The woman in the article, Nosithile Sesimani, lives beside a waste dump and she doesn’t even want to leave. Why? Because she only gets R870 per month to live on, which, according to my rough estimates, totals around 120 U.S. dollars, which is far less than I have spent in my mere two weeks in Cape Town. Where would she go, if she left? What other options does she have? If I were Mama Sesimani, I would have no choice but to visit the neighborhood dump in search of salvation. But I am not Mama Sesimani, so when I run low on funds, I will email my mother, who will (hopefully) help me out. How can I live such a different life from someone, despite so many similarities? We are both humans, we are both women, we both live in Cape Town, we could both say hello to each other if we passed in the street. So why the discrepancy?
I can’t answer the question of ‘why’, but I can look at the facts in search of how this situation came to be.
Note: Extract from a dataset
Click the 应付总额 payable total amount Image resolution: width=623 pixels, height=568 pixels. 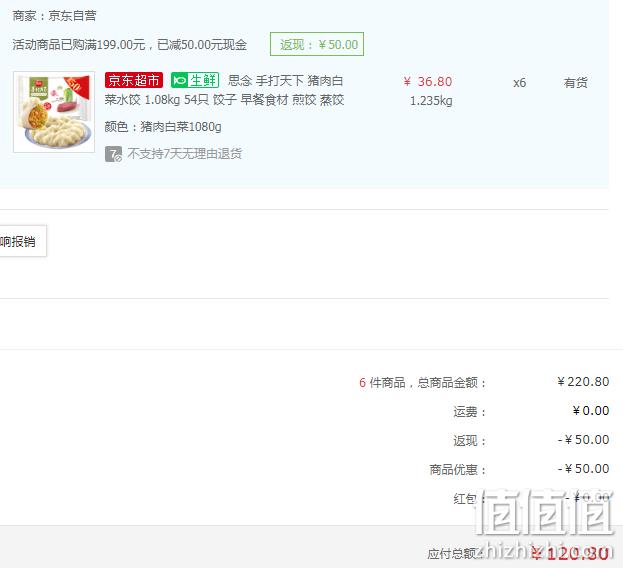(570, 553)
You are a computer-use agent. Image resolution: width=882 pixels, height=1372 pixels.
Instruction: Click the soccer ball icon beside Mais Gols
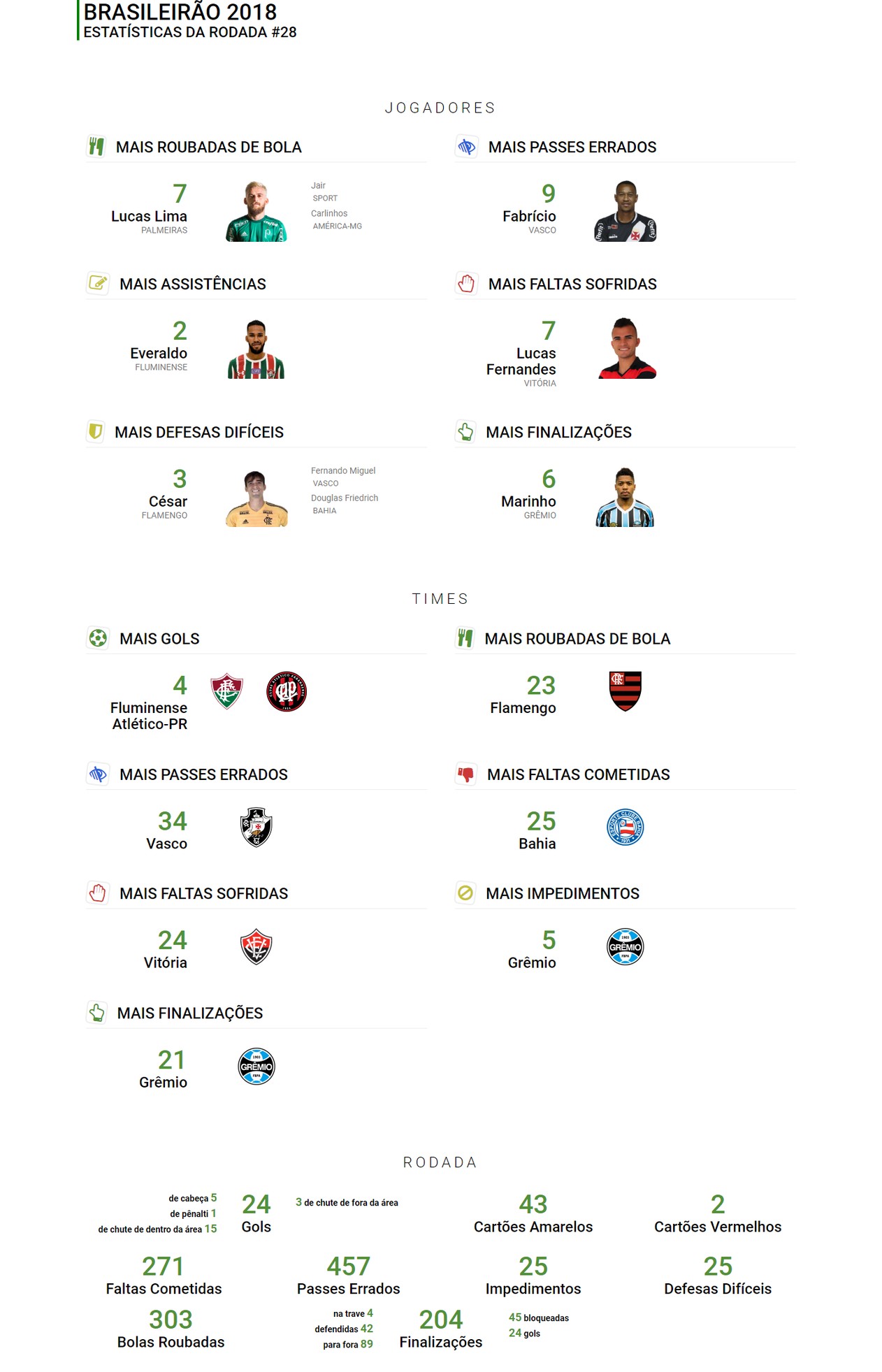pos(98,638)
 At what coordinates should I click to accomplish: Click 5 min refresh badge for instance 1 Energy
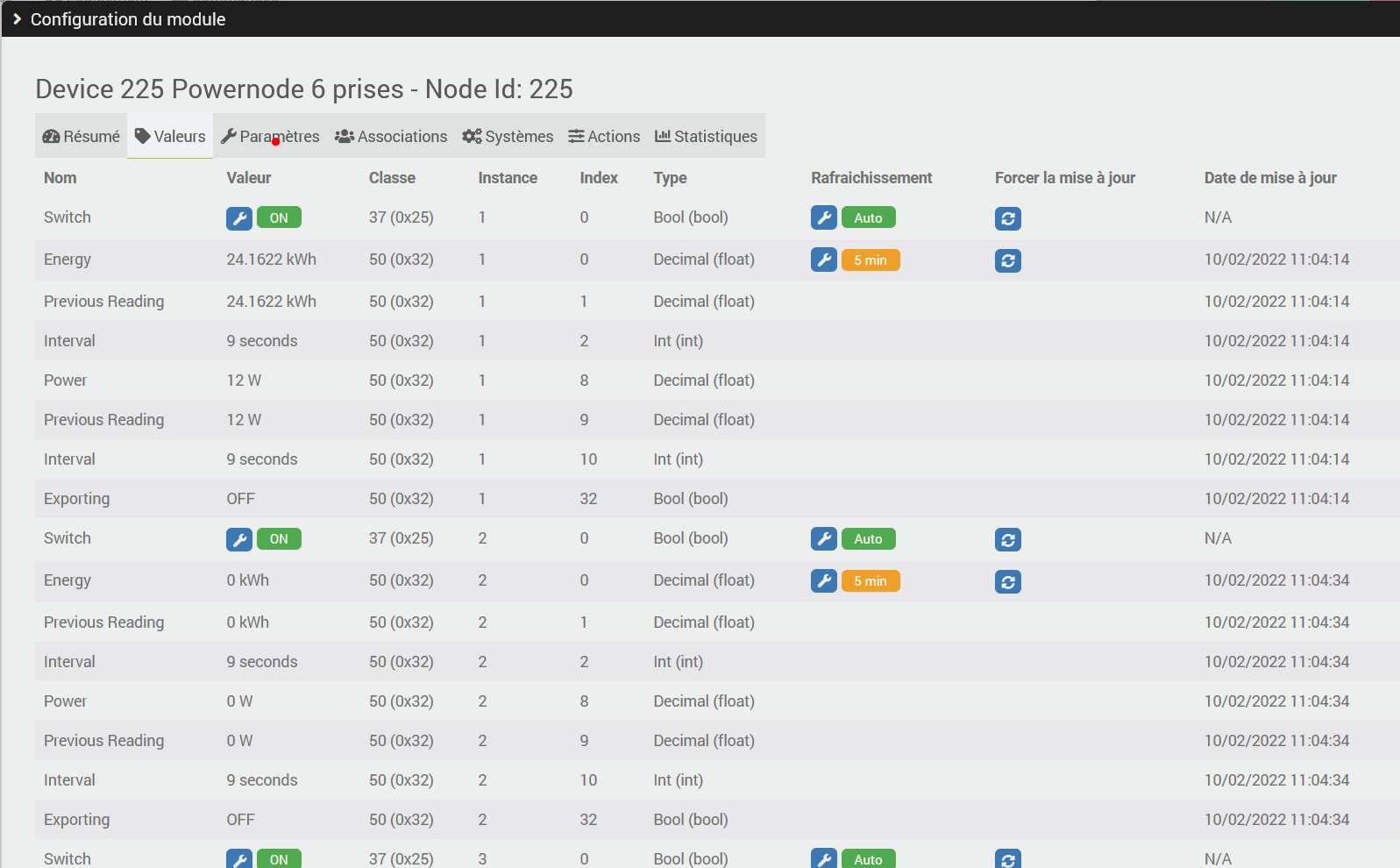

The facts are as follows: “the Department of Environmental Affairs had ruled that it would not require stack emission”, the director of City Development Services believes that “‘Rooidakkies is a very small settlement and in the context of the larger picture, the city cannot enter every informal settlement tomorrow’”, and Cape Town does not have the land and does not “’want to advocate a strategy that gives land to people who occupy land that is unsuitable’”. The isolation of the settlement means that pregnant women are forced to give birth in the settlement, amongst the garbage. Apart from the direct health affects associated with life in areas contaminated with poisons, the indirect health affects of such a lifestyle include alcoholism, illiteracy, high mortality rates, and unemployment. And this (even according to the City Development Services director) is only a small settlement. There are thousands upon thousands more who live in these conditions, and that’s a fact.
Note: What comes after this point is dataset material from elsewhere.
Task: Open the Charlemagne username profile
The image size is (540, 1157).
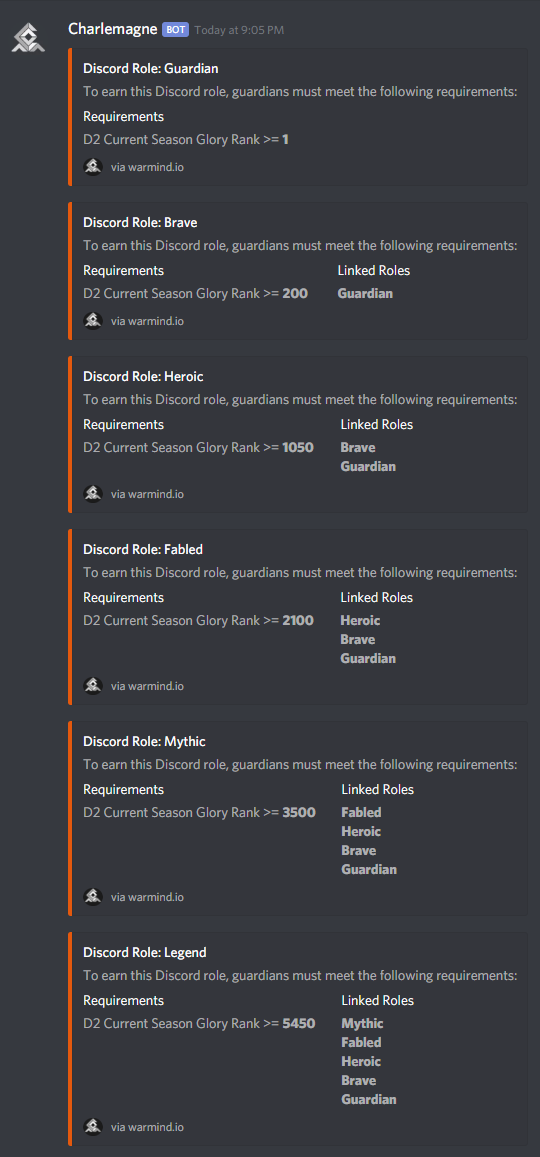Action: pos(112,29)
I read the article again, after that first read sank in. This time I didn’t dare glance over those words at the beginning. Filthy. Isolated. Unacceptable. I took my time, noticed each one, and let those words sink-in. That is my task here, paying attention. These problems are being faced by people so much like me, we just happened to be born into different places. These issues are no longer text book cases, statistics, or news stories of places far, far away. People here, people who I interact with daily, face these battles and I must recognize them and take the time to think about what their struggles mean. I do not want Nosithile Sesimani to become one more example of one more problem to file away in my head. I am here to make this personal and I must not forget this.